### GOAL:
Copy out the data below word for word, omitting the pictures.

[Data from a source]
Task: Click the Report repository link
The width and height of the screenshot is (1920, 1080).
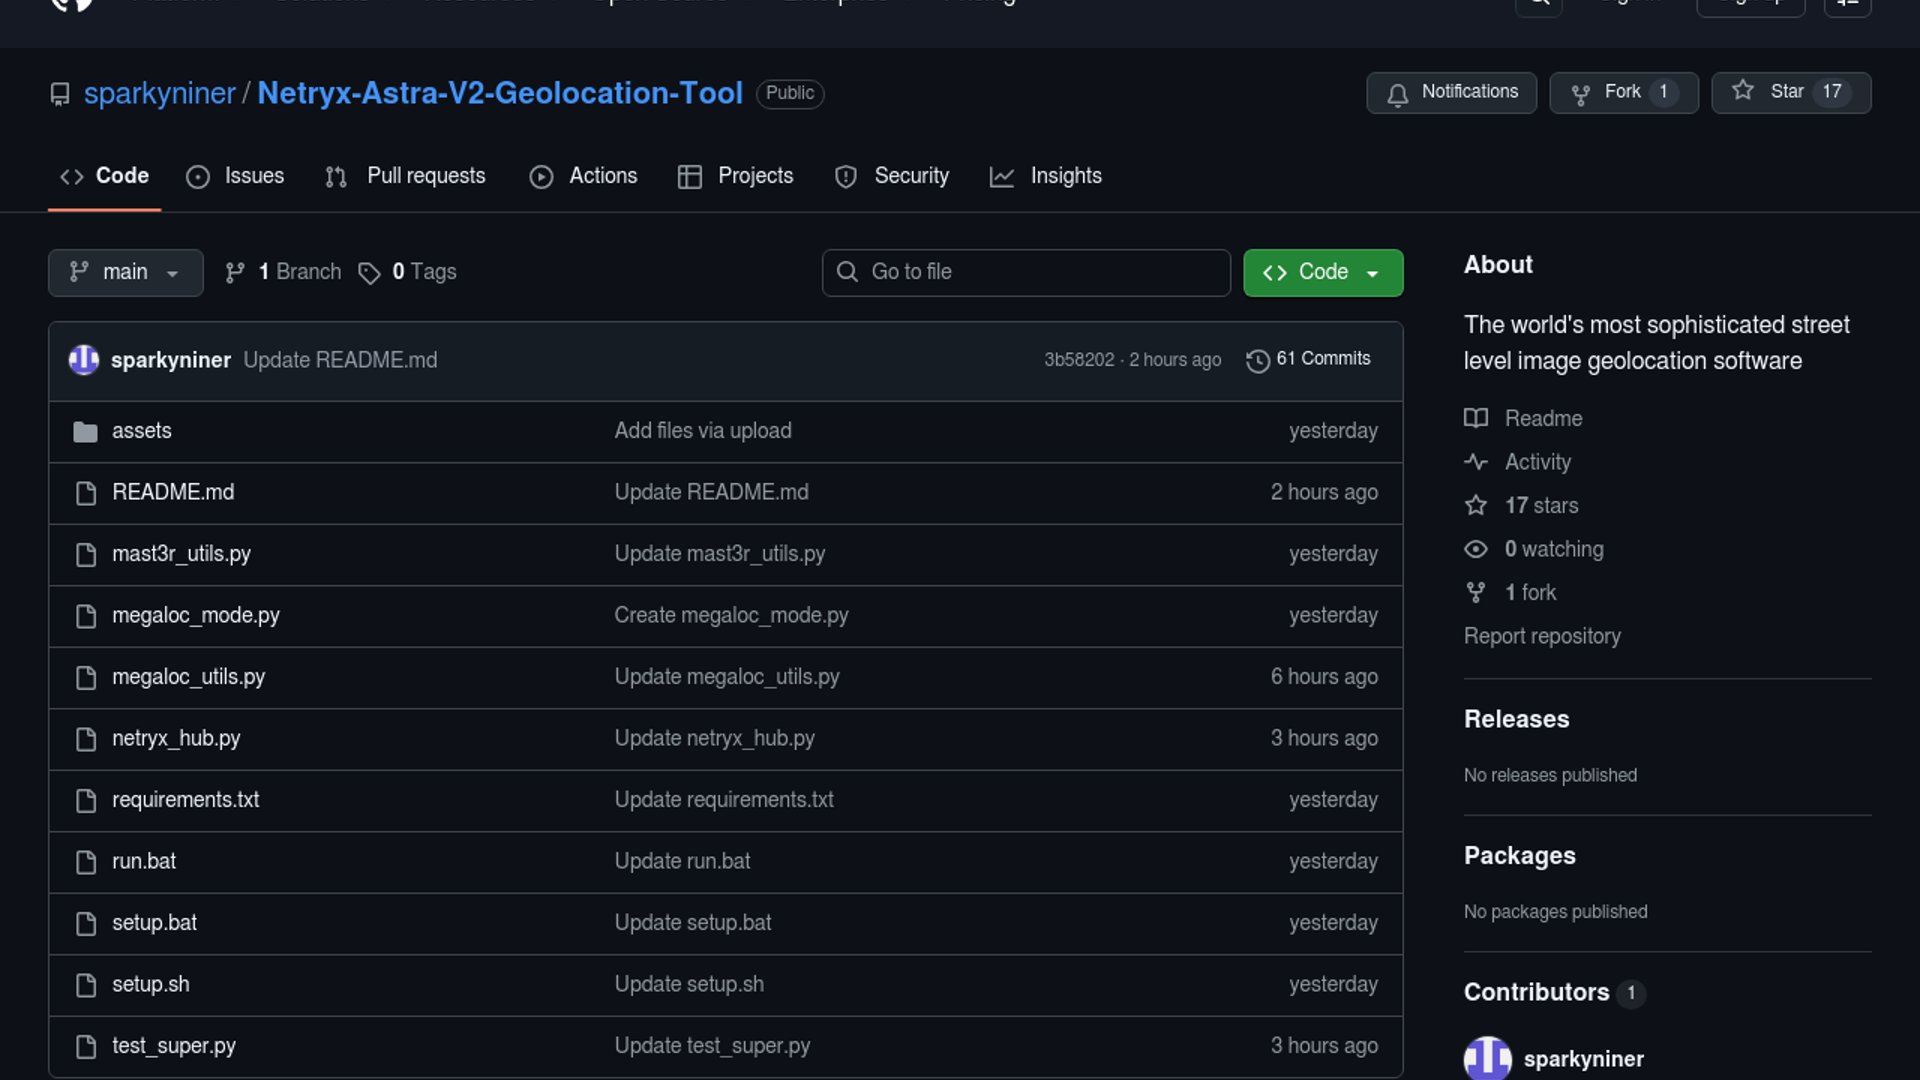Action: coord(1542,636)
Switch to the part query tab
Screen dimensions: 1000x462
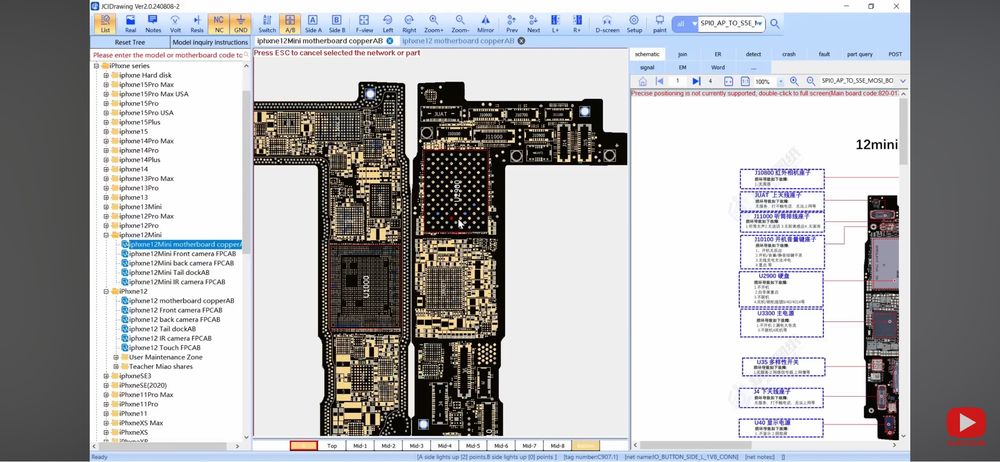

### ANSWER TO THIS EXERCISE:
Task: Click the Report repository link
The width and height of the screenshot is (1920, 1080).
Action: coord(1542,636)
Switch to the part query tab
Screen dimensions: 1000x462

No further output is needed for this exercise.